Eqiad Migration Planning/Steps
Day 1: Tue Jan 22
Preparation (before maintenance window)
Check LVS pools apaches, api and rendering for down/depooled machines. A few machines may be broken (and should be removed from the config from the time being), but all others should be up and happy in health checks.
# ipvsadm -l # less /var/log/pybal.log
Check whether the Nagios check for these LVS pools exists and is up.
Check whether all pooled application servers have the right LVS service IPs bound to loopback.
Check deployed MediaWiki revision / git status on all application servers
MySQL warm up?
Ensure media writes to the NetApp are disabled
Migrate bits apaches to eqiad
Check whether the 4 bits apaches are healthy according to a bits Varnish server:
# varnishlog -i Backend_health -O
Test a few top bits URLs manually from the new bits app servers to see if valid content is being returned. To retrieve the most requested URLs, on a bits Varnish server:
# varnishtop -i RxURL
To test such a URL, use CURL, or:
fenari: $ /home/mark/firstbyte.py apache_host_name 80 bits.wikimedia.org URI
Run varnishtop for a histogram of HTTP status codes, and compare before/after migration:
# varnishtop -i TxStatus
Deploy Gerrit patch set 44251 and run Puppet for node group XXX. This will change the apache backends for the eqiad Varnish servers only, giving us a chance to fall back on pmtpa bits Varnish servers quickly if needed.
Check if the distribution of HTTP status codes changes drastically, esp.
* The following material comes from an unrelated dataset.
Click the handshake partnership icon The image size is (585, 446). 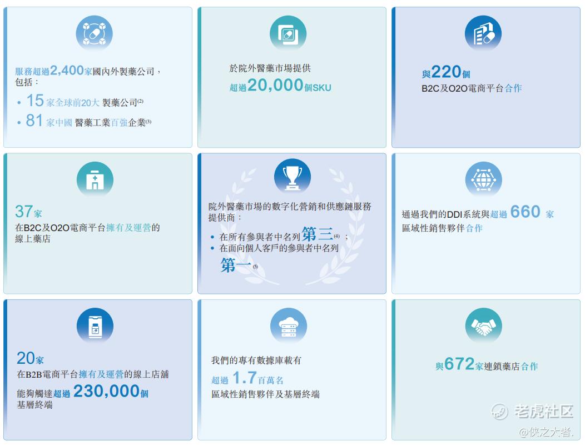(484, 326)
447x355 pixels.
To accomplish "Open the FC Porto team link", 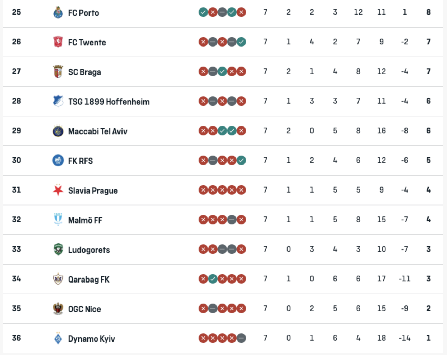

HTTP 2xx vs. 4xx/5xx.
If bits@eqiad is confirmed to work correctly, after a while deploy Gerrit patchset 44252 and run Puppet for node group XXX. This will switch the pmtpa bits Varnish servers to use the eqiad bits appservers as well.
Set all database shards to read-only
Core databases
External storage
Setting MySQL read-only is part of master switch?